Saved data entries -
+++

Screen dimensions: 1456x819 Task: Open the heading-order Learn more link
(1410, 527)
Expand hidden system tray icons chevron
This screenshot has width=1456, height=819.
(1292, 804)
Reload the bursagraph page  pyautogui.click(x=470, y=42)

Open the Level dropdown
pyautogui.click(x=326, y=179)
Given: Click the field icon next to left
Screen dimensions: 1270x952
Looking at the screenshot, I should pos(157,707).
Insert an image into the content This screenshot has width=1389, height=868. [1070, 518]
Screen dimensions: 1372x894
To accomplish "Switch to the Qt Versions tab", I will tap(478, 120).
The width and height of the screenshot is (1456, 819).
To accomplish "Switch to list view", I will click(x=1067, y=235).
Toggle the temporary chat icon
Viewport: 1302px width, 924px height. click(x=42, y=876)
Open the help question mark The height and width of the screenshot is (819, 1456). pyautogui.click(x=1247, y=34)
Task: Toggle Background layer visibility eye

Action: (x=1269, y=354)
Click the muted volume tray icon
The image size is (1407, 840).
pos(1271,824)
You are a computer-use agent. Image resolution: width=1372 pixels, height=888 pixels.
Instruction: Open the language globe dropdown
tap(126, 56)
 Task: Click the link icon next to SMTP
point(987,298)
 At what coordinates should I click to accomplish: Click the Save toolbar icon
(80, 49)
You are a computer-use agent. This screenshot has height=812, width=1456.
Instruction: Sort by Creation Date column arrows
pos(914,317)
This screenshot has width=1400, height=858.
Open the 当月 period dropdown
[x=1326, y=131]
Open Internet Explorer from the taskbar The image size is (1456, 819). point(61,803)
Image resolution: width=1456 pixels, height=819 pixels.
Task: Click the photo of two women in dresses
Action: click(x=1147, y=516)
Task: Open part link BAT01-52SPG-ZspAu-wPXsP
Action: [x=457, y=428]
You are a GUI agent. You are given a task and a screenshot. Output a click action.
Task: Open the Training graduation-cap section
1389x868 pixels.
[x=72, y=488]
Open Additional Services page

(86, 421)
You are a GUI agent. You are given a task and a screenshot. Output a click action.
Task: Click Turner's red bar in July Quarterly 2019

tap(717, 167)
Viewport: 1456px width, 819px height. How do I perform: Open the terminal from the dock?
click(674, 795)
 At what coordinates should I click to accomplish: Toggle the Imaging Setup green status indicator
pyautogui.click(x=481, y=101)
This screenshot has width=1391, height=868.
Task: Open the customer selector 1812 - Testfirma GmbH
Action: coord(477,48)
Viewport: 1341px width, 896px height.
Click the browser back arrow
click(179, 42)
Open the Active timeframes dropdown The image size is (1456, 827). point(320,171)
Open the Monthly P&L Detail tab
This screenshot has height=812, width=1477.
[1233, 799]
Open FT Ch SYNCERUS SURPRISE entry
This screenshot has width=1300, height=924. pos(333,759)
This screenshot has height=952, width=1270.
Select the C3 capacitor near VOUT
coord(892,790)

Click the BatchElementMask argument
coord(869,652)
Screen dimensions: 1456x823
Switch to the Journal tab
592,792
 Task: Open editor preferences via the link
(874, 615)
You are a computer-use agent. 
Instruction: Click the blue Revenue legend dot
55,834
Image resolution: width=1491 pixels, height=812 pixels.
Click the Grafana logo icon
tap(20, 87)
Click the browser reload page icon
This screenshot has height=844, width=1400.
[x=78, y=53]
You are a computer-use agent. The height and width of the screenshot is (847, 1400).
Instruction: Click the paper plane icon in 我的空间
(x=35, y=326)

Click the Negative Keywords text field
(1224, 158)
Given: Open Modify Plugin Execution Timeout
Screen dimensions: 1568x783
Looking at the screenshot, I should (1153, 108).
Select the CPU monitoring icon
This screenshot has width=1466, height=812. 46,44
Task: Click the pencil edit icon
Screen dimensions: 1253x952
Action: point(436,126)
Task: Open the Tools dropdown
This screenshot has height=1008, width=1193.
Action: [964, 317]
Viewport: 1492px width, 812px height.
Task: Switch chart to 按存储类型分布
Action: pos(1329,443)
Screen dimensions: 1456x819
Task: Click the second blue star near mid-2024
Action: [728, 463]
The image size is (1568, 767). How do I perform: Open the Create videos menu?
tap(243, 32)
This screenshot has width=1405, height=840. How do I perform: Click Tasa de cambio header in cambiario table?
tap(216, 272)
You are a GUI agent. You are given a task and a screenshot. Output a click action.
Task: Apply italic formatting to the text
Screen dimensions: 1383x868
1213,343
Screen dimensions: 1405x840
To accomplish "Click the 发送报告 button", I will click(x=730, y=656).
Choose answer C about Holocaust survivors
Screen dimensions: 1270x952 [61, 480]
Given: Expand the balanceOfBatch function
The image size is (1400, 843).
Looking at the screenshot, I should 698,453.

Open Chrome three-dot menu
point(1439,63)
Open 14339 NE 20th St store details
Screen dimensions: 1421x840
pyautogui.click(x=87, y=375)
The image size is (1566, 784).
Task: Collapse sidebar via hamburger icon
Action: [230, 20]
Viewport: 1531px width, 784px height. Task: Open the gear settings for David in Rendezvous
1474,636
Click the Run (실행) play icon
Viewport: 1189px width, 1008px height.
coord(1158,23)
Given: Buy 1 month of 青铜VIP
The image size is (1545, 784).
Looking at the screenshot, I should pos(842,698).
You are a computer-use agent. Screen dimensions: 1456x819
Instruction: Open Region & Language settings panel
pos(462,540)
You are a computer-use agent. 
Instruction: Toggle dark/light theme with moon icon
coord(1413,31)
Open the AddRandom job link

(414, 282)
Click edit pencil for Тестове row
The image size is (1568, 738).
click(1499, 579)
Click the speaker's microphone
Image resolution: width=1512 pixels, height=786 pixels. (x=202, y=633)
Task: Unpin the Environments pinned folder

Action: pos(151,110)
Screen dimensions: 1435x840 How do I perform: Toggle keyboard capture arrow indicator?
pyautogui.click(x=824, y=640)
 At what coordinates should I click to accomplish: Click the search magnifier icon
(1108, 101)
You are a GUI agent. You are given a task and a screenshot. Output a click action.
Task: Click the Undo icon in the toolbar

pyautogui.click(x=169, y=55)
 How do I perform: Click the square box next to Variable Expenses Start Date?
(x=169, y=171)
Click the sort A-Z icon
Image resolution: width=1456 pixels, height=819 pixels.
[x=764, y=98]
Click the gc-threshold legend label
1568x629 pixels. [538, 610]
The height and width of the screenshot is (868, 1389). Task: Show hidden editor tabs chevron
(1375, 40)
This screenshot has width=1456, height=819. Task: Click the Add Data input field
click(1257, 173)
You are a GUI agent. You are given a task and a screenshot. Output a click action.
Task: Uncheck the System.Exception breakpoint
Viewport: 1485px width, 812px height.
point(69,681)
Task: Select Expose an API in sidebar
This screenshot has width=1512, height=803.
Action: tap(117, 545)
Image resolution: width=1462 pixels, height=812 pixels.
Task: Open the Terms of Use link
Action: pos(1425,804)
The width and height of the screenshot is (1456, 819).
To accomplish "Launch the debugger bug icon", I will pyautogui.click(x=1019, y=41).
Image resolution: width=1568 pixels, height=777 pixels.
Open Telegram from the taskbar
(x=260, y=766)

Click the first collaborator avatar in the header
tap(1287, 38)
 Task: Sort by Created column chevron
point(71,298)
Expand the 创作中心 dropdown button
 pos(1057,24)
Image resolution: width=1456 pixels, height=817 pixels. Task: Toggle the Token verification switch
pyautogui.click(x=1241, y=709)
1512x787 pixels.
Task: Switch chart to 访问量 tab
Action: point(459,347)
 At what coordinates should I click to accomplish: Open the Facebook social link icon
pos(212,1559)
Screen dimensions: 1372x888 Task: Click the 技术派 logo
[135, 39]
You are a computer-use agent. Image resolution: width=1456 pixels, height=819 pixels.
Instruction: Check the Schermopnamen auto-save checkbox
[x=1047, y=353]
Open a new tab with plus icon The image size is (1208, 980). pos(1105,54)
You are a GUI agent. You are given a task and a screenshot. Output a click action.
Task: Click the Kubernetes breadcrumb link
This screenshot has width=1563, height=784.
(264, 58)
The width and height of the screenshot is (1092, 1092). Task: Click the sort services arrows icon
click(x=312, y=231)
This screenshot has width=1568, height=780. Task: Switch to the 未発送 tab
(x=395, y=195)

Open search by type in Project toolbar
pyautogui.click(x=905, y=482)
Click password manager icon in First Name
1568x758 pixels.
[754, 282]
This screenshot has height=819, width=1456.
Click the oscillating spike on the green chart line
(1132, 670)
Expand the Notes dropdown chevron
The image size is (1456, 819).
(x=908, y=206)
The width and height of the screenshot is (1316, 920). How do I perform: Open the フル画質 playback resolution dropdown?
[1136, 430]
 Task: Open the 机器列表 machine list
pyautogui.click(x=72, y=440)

+++

What you will do -
Lines containing the string "computer" above: how many are there? Answer with the number only.

Solution for this task -
7